WORK INSTRUCTION: Print all records exactly, leaving nothing out.

Saved entries:
.....

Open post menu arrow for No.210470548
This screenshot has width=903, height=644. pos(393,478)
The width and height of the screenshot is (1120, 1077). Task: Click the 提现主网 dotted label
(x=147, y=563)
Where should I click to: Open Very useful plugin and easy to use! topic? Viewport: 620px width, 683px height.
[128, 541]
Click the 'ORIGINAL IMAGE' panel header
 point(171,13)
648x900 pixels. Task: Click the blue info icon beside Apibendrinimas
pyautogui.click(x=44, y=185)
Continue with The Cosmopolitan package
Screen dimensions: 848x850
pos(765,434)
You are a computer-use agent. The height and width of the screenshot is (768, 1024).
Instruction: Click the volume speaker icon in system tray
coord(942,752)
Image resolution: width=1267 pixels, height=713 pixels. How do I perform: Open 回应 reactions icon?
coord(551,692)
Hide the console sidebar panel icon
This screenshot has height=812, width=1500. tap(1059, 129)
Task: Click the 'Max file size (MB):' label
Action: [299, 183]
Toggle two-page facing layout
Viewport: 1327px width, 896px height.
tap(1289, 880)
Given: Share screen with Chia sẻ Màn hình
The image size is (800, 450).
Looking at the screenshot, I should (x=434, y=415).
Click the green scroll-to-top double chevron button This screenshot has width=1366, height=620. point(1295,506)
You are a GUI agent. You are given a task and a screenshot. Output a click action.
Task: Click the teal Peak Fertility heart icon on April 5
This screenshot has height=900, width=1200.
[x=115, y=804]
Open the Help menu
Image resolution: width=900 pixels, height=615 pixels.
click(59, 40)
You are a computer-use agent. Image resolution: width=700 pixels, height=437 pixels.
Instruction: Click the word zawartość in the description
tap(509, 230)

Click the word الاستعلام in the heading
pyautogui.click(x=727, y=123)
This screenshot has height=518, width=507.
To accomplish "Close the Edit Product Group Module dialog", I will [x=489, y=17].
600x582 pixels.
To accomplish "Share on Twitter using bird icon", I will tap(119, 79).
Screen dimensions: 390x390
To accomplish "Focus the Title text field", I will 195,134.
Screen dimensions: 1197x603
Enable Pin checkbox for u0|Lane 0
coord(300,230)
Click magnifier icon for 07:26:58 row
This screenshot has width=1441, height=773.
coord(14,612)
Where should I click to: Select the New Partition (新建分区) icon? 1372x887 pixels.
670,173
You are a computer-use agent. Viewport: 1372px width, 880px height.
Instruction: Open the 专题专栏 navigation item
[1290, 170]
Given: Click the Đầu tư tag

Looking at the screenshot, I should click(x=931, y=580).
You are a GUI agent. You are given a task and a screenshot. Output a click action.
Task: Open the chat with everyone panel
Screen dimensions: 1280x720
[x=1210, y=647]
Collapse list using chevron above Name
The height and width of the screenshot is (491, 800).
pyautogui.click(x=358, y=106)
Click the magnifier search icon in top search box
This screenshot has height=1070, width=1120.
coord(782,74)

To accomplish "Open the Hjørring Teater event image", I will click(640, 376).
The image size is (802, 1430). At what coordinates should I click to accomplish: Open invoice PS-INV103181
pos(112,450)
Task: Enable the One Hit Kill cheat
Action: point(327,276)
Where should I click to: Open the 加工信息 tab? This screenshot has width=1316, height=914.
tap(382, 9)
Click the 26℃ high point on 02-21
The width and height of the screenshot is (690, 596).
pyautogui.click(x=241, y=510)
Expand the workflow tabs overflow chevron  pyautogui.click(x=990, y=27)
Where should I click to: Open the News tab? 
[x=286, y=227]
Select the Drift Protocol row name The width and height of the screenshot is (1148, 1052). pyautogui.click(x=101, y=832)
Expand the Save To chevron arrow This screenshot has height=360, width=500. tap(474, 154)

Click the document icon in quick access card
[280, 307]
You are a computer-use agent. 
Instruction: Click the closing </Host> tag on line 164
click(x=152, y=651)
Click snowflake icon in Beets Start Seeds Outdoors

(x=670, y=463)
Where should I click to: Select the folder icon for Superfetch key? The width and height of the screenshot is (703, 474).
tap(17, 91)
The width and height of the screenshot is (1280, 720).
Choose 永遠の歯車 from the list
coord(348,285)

.....

SOLUTION TO THIS EXERCISE:
Open post menu arrow for No.210470548
This screenshot has width=903, height=644. pos(393,478)
The width and height of the screenshot is (1120, 1077). Task: Click the 提现主网 dotted label
(x=147, y=563)
Where should I click to: Open Very useful plugin and easy to use! topic? Viewport: 620px width, 683px height.
[128, 541]
Click the 'ORIGINAL IMAGE' panel header
 point(171,13)
648x900 pixels. Task: Click the blue info icon beside Apibendrinimas
pyautogui.click(x=44, y=185)
Continue with The Cosmopolitan package
Screen dimensions: 848x850
pos(765,434)
You are a computer-use agent. The height and width of the screenshot is (768, 1024).
Instruction: Click the volume speaker icon in system tray
coord(942,752)
Image resolution: width=1267 pixels, height=713 pixels. How do I perform: Open 回应 reactions icon?
coord(551,692)
Hide the console sidebar panel icon
This screenshot has height=812, width=1500. tap(1059, 129)
Task: Click the 'Max file size (MB):' label
Action: [299, 183]
Toggle two-page facing layout
Viewport: 1327px width, 896px height.
tap(1289, 880)
Given: Share screen with Chia sẻ Màn hình
The image size is (800, 450).
Looking at the screenshot, I should (x=434, y=415).
Click the green scroll-to-top double chevron button This screenshot has width=1366, height=620. point(1295,506)
You are a GUI agent. You are given a task and a screenshot. Output a click action.
Task: Click the teal Peak Fertility heart icon on April 5
This screenshot has height=900, width=1200.
[x=115, y=804]
Open the Help menu
Image resolution: width=900 pixels, height=615 pixels.
click(59, 40)
You are a computer-use agent. Image resolution: width=700 pixels, height=437 pixels.
Instruction: Click the word zawartość in the description
tap(509, 230)

Click the word الاستعلام in the heading
pyautogui.click(x=727, y=123)
This screenshot has height=518, width=507.
To accomplish "Close the Edit Product Group Module dialog", I will [x=489, y=17].
600x582 pixels.
To accomplish "Share on Twitter using bird icon", I will tap(119, 79).
Screen dimensions: 390x390
To accomplish "Focus the Title text field", I will 195,134.
Screen dimensions: 1197x603
Enable Pin checkbox for u0|Lane 0
coord(300,230)
Click magnifier icon for 07:26:58 row
This screenshot has width=1441, height=773.
coord(14,612)
Where should I click to: Select the New Partition (新建分区) icon? 1372x887 pixels.
670,173
You are a computer-use agent. Viewport: 1372px width, 880px height.
Instruction: Open the 专题专栏 navigation item
[1290, 170]
Given: Click the Đầu tư tag

Looking at the screenshot, I should click(x=931, y=580).
You are a GUI agent. You are given a task and a screenshot. Output a click action.
Task: Open the chat with everyone panel
Screen dimensions: 1280x720
[x=1210, y=647]
Collapse list using chevron above Name
The height and width of the screenshot is (491, 800).
pyautogui.click(x=358, y=106)
Click the magnifier search icon in top search box
This screenshot has height=1070, width=1120.
coord(782,74)

To accomplish "Open the Hjørring Teater event image", I will click(640, 376).
The image size is (802, 1430). At what coordinates should I click to accomplish: Open invoice PS-INV103181
pos(112,450)
Task: Enable the One Hit Kill cheat
Action: point(327,276)
Where should I click to: Open the 加工信息 tab? This screenshot has width=1316, height=914.
tap(382, 9)
Click the 26℃ high point on 02-21
The width and height of the screenshot is (690, 596).
pyautogui.click(x=241, y=510)
Expand the workflow tabs overflow chevron  pyautogui.click(x=990, y=27)
Where should I click to: Open the News tab? 
[x=286, y=227]
Select the Drift Protocol row name The width and height of the screenshot is (1148, 1052). pyautogui.click(x=101, y=832)
Expand the Save To chevron arrow This screenshot has height=360, width=500. tap(474, 154)

Click the document icon in quick access card
[280, 307]
You are a computer-use agent. 
Instruction: Click the closing </Host> tag on line 164
click(x=152, y=651)
Click snowflake icon in Beets Start Seeds Outdoors

(x=670, y=463)
Where should I click to: Select the folder icon for Superfetch key? The width and height of the screenshot is (703, 474).
tap(17, 91)
The width and height of the screenshot is (1280, 720).
Choose 永遠の歯車 from the list
coord(348,285)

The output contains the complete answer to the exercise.